介護予防事業にて、図のようなテストで確認可能なのはどれか。
介護予防事業にて、図のようなテストで確認可能なのはどれか。
- ⑴ フレイルフレイルは身体面だけでなく精神心理面や社会面も含む多面的な虚弱の状態で、基本チェックリストや体重減少、疲労感などの複数の項目で評価します。下腿の太さだけでは判定できません。
- ⑵ サルコペニア指輪っかテストは下腿周囲径を通して骨格筋量の減少を推定する簡便な方法で、囲めてしまう場合にサルコペニアの危険が高いと判断します。道具を使わず地域で実施できます。
- ⑶ ダイナペニアダイナペニアは筋量の減少を伴わない加齢性の筋力低下を指す概念で、握力などの筋力測定がなければ判定できません。周囲径だけを測るこのテストでは確認できません。
- ⑷ ロコモティブ症候群ロコモティブシンドロームは運動器の障害により移動機能が低下した状態で、立ち上がりテストや2ステップテスト、ロコモ25という質問票で評価します。
- ⑸ コンパートメント症候群コンパートメント症候群は外傷や圧迫の後に筋区画の内圧が上がる急性の病態で、痛みや感覚障害、区画内圧の測定で判断します。介護予防のスクリーニング対象ではありません。
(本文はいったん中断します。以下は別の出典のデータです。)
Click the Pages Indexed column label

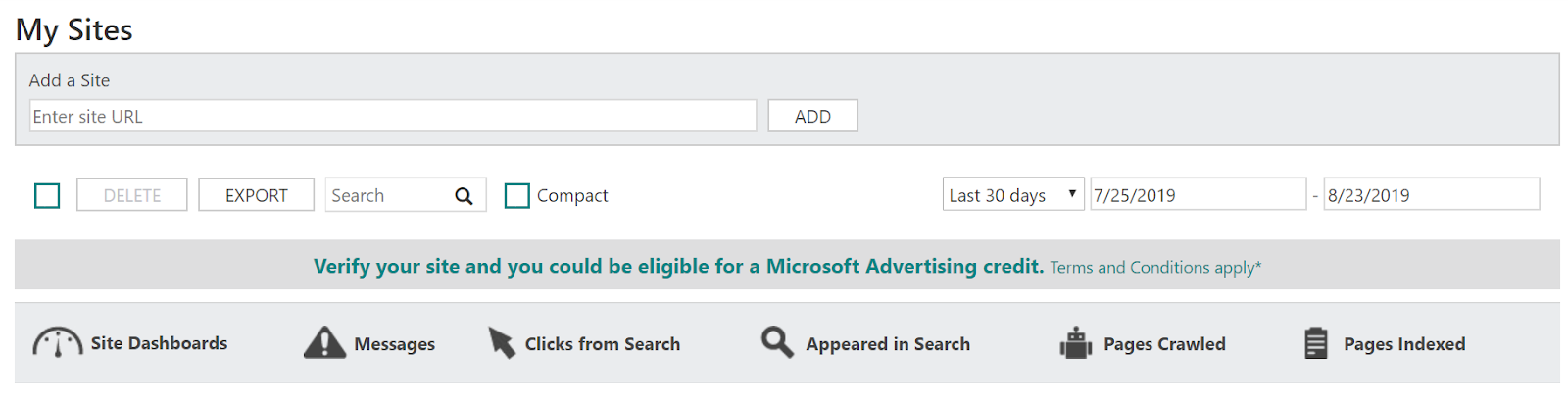click(1404, 344)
この問題は別冊の図版(写真・標本・心電図など)を見て答えます。図版は転載していないため、下の出典のページから公式のPDFをご覧ください。解説だけでも所見の読み取り方が分かるように書いています。
解説
正解は⑵です。図は下腿の最も太い部分を両手の親指と示指で囲む指輪っかテストで、囲めるかどうかによって下腿周囲径、すなわち骨格筋量の減少を簡便に推定します。サルコペニアは加齢に伴う骨格筋量の減少を必須条件とするため、このテストは地域の介護予防事業における一次スクリーニングとして役立ちます。確定にはあわせて握力や歩行速度などの筋力と身体機能の測定が必要です。